Silicon priming triggers differential physiological, ionomic and metabolic responses in olive (Olea europaea L.) cultivars with different tolerance to salinity

Salinity stress can negatively influence the growth potential and productivity of olive trees affecting photosynthesis and, disturbing ions homeostasis and essential metabolic pathways. Silicon (Si) is proposed as exogenous pretreatment for mitigate the salinity impact on olive plants. One-year old 'Frantoio' (salt-tolerant) and 'Leccino' (salt-sensitive) plants (n = 5) were grown in pots filled with sand and clay and pretreated for 28 days with 10 mg L- 1 of Si(OH)4 then, for 51 days with 100 mM NaCl (12.15 g for each plant) and compared to control plants. The following hypotheses have been tested: i) Si pretreatment enhances photosynthetic performance by regulating stomatal closure and decreasing water loss; ii) Si reduces Na+ uptake and accumulation in new leaves; iii) Si improve the biosynthesis of compatible osmolytes that have a role in the regulation of the osmotic stress induced by salinity. The Si priming effect in olive tree was cultivar dependent. In 'Frantoio' Si induce a rapid early decrease of stomatal conductance increasing the intrinsic water use efficiencies (intWUE) not observed in 'Leccino' plants.
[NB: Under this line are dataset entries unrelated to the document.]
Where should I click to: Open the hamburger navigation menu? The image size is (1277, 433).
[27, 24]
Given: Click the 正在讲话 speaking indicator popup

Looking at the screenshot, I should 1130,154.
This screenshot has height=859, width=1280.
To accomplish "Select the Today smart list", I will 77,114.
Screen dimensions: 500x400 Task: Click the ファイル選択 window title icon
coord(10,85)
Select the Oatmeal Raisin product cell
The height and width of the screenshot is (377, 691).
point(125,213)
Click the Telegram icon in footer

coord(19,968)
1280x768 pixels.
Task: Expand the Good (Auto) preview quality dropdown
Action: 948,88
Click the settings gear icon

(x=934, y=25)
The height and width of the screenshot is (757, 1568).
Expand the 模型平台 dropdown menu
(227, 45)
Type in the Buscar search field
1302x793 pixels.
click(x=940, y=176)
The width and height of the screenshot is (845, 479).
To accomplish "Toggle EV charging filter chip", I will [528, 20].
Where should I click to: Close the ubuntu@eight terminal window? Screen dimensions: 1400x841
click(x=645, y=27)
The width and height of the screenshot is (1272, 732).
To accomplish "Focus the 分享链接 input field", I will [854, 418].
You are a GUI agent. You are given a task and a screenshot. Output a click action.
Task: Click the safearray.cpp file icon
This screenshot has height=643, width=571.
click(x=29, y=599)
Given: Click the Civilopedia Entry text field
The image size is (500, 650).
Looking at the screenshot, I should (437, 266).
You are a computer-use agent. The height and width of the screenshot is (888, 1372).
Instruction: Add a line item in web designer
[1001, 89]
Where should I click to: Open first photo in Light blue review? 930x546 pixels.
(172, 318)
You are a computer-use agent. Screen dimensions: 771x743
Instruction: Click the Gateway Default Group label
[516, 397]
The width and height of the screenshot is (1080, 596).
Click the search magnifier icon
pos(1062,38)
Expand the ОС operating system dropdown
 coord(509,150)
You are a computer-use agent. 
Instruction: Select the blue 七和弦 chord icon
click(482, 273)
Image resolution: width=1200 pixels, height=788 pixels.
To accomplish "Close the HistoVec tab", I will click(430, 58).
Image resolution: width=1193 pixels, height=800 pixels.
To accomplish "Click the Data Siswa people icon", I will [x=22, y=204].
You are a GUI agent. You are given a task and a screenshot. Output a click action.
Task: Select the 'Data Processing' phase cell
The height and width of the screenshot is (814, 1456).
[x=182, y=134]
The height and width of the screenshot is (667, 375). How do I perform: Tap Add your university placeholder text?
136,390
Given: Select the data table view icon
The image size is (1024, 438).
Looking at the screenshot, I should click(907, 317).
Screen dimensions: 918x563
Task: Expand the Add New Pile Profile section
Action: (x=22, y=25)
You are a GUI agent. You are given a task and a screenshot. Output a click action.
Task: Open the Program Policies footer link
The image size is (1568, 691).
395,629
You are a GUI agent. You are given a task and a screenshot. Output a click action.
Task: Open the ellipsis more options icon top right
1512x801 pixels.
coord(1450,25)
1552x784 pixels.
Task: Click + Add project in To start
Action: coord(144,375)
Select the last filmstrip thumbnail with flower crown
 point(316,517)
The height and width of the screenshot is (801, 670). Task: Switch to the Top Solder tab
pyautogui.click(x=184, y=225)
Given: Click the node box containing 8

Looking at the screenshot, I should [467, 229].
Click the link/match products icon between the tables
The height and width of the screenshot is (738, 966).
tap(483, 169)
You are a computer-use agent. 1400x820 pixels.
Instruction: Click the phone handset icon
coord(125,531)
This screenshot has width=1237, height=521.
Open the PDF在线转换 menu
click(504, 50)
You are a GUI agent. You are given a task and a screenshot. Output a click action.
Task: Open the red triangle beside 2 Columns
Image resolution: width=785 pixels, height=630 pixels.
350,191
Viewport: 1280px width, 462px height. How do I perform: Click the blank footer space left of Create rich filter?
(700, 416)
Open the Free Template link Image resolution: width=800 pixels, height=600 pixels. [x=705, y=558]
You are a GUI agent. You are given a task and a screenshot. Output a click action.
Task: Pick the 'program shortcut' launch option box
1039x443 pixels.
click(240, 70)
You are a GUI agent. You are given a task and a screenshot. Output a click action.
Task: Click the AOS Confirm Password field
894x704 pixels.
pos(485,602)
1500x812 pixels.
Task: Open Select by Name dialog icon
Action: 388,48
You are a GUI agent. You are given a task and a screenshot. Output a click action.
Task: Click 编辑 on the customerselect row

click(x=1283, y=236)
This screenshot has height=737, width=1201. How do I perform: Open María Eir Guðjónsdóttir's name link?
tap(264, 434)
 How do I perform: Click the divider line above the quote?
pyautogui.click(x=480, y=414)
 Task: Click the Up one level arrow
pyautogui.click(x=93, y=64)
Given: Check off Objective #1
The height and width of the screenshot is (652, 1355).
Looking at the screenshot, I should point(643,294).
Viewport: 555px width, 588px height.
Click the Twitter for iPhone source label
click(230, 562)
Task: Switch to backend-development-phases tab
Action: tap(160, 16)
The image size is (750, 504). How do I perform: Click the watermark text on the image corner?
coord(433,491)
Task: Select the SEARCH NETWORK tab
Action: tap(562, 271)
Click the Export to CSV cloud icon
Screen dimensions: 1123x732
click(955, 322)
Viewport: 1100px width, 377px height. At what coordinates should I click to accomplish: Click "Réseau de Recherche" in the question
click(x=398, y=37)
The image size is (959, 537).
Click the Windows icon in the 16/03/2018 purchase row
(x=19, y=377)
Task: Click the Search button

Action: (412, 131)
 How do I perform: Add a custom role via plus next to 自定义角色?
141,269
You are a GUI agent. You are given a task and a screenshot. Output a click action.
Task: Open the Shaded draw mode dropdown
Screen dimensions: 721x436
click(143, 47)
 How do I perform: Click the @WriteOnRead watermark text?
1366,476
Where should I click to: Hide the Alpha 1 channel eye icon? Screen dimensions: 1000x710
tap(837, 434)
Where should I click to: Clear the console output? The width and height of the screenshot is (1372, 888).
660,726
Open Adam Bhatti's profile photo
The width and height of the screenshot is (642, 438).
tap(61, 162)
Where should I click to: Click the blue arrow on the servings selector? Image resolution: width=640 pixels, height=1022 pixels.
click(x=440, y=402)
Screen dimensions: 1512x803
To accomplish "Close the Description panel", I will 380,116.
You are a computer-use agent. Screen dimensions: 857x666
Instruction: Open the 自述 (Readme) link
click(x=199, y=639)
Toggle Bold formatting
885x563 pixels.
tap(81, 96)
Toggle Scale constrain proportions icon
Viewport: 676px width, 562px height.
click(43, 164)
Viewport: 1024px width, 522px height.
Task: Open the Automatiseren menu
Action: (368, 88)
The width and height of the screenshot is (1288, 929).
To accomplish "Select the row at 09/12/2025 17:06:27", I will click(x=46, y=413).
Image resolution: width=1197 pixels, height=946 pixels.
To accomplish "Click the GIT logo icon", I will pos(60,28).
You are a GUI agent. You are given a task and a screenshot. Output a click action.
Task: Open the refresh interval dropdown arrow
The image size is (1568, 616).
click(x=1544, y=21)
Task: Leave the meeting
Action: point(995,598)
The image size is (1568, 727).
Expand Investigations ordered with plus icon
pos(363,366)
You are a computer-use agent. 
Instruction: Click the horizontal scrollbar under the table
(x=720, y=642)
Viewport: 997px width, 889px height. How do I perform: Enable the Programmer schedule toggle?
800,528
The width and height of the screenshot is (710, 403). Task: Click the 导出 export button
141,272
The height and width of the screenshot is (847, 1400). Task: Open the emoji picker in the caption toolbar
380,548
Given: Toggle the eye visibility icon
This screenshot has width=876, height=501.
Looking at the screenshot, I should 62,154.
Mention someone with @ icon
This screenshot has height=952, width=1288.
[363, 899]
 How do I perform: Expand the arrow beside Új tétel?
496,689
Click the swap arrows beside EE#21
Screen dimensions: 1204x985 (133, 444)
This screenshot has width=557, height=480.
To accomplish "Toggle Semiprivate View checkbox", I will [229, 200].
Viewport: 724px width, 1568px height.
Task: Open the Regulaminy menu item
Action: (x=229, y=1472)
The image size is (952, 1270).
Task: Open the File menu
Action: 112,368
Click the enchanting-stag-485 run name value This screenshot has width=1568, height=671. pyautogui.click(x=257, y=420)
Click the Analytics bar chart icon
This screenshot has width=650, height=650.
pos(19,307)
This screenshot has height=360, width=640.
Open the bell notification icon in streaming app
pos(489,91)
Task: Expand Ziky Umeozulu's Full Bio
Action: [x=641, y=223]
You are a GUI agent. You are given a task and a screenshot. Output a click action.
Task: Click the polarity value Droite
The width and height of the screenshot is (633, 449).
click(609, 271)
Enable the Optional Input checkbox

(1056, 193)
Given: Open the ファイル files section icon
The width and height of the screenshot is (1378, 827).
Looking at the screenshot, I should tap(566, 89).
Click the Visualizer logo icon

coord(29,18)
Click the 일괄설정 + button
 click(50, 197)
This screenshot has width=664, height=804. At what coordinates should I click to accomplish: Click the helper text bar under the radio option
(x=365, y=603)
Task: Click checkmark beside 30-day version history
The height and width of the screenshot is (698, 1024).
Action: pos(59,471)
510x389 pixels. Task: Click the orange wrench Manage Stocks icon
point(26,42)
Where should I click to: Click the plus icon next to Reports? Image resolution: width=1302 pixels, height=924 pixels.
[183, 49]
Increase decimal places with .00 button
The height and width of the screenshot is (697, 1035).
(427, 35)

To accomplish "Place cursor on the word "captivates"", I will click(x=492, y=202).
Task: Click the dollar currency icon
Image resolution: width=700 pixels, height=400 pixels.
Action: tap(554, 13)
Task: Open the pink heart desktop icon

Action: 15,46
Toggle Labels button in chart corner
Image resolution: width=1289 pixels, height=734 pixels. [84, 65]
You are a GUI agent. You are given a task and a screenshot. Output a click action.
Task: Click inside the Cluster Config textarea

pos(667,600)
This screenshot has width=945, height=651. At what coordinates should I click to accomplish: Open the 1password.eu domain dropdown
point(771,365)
In 'Leccino' the key Si effect was the reduction of Na+ accumulation in new leaves (-58 %) and maintenance of the K+ concentration under salinity. Specific interactions between Si and NaCl and the number of polyphenols affected were higher in 'Frantoio' than in 'Leccino'. Among the key mechanisms related to the Si- mediated tolerance to salt stress we can conclude that photosynthesis and Na+ uptake are the two principals involved in the responses of salinity to 'Frantoio' and 'Leccino' cultivars.